### THE TASK
Only the count should appear in your answer: how many lines of the data below contain the word "Select"?

### ENTRIES SUPPLIED
------
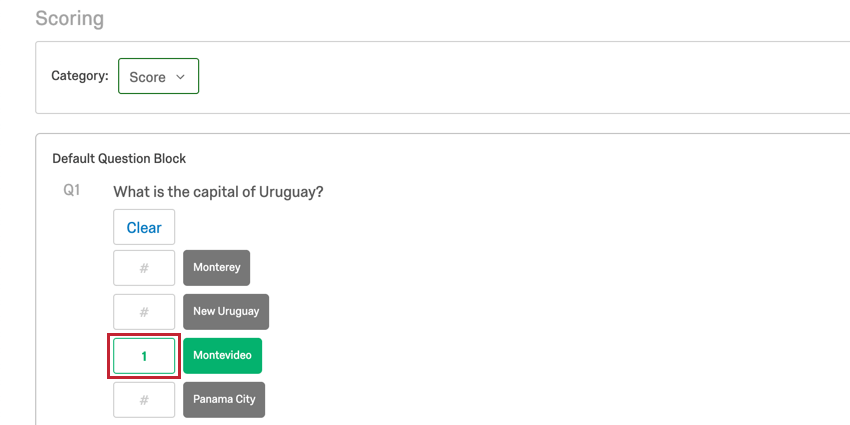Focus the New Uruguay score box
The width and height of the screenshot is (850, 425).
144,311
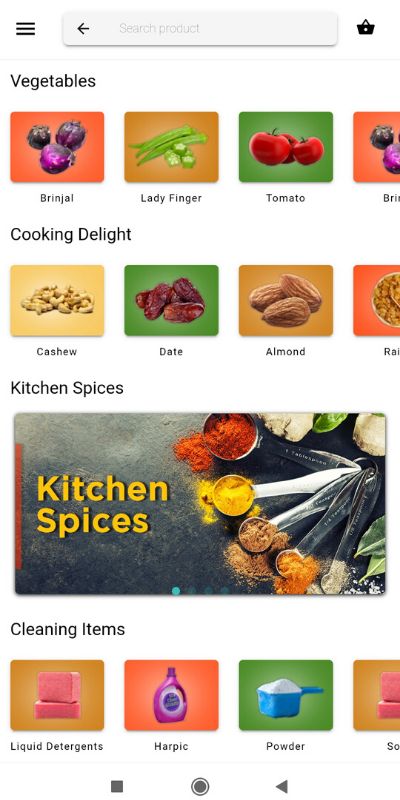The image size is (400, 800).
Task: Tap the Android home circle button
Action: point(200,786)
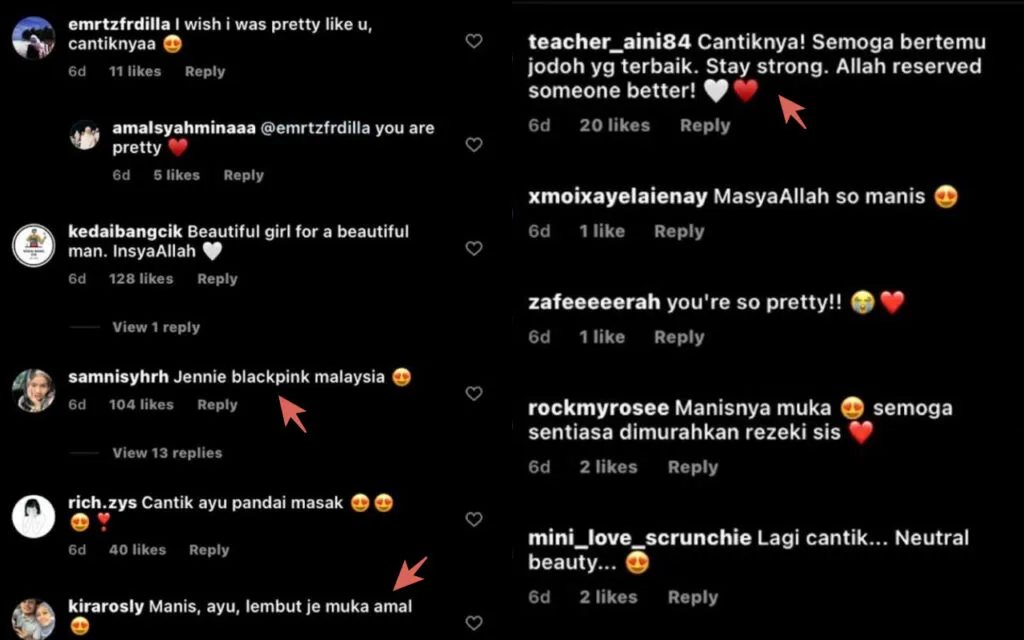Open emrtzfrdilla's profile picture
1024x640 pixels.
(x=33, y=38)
------
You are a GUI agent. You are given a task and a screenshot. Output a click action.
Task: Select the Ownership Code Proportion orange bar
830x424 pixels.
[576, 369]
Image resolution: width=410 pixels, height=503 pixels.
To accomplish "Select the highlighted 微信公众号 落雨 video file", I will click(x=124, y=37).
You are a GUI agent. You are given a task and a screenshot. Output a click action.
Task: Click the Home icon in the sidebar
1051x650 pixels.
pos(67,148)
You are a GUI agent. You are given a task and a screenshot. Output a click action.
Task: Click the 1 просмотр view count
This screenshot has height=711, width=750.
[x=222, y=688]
------
### ANSWER TO THE PROBLEM
2